Croatia has deflected most diplomatic pressure. Dusan Karanovic, a Serb who returned to Kistanje in 1996 only to be evicted from his home by ethnic Croats, gained support from two U.S. ambassadors and the Croatian ombudsman. Still, his Zagreb lawyer, Slobodan Budak, says the case has bounced around the bureaucracy so much that he isn't sure where it now stands. "It's complicated, on purpose," he says.

Renaming the Streets

The Krajina region seems in little danger of going Serb. Before the war, 11% of the citizens in the Knin municipality were Croats. Now Knin is half the size, and 71% Croat. Streets have new Croatian names. At the police station, where a dozen elderly Serbs line up each morning to get documents signed, all the officers are Croats. Serbian staff members were cleared from the hospital and schools as well, and replaced with Croats from Bosnia, says Knin economist and activist Nevena Zunjic.

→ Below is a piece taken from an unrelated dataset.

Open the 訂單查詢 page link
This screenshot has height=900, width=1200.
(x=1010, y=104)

Residents compete for economic crumbs. The region has rocky soil, a moribund railroad and a small factory that makes screws. Most people live from government handouts of about $100 a month, and even that has been drying up. Croatians from Bosnia say they are second-class citizens because they don't qualify for the free heating-wood and fertilizer given to returning Serbs. The few young Serbs trickling in say they are avoiding being drafted or bombed in Serbia.

Elsewhere, Krajina Serbs are looking abroad. In Bar, a port town on the coast of the Yugoslavia republic Montenegro, Serbs recently petitioned the U.N. to go to Western Europe, as some Kosovar refugees are doing. Some Serbs came to Bar because it was the last stop on the railroad line when they fled Croatia. They occupied some abandoned wooden shacks called "the barracks," and they survive by selling fish or cigarettes.

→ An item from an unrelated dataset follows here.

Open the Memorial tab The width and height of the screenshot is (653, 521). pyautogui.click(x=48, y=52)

Among the barracks residents is Ranka Milosevic, 43, who owned a tavern in the Croatian mountain town of Slunj. She says a lawyer is trying to retrieve her home from the Croatian villager who occupied it. She wants to sell it. When Ms. Milosevic visited Slunj last year, she says neighbors had her arrested. "I'll never go back," she says, shaking her head. "We all want to go abroad somewhere."

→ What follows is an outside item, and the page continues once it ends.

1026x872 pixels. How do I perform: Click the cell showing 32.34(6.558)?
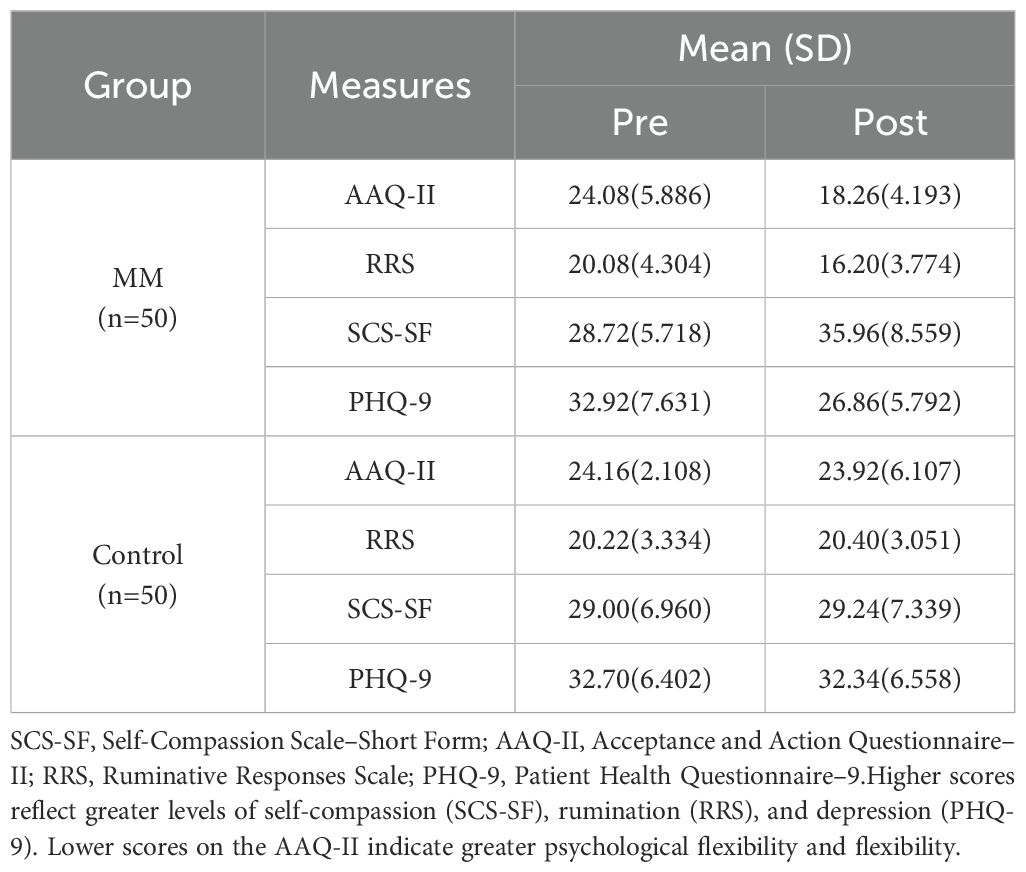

In Slunj, neighbors dispute her account. Across the town square from Ms. Milosevic's house, a Catholic church that was burned during the 1991 Serb uprising is still being repaired. In the rectory, over brandy, Rev. Petar Bogut notes that the law says nobody should lose property, the church says to love your enemy, and no one accuses Ms. Milosevic of atrocities. Still, he says, covering his face with his hands, "maybe it would be best for her" to stay away.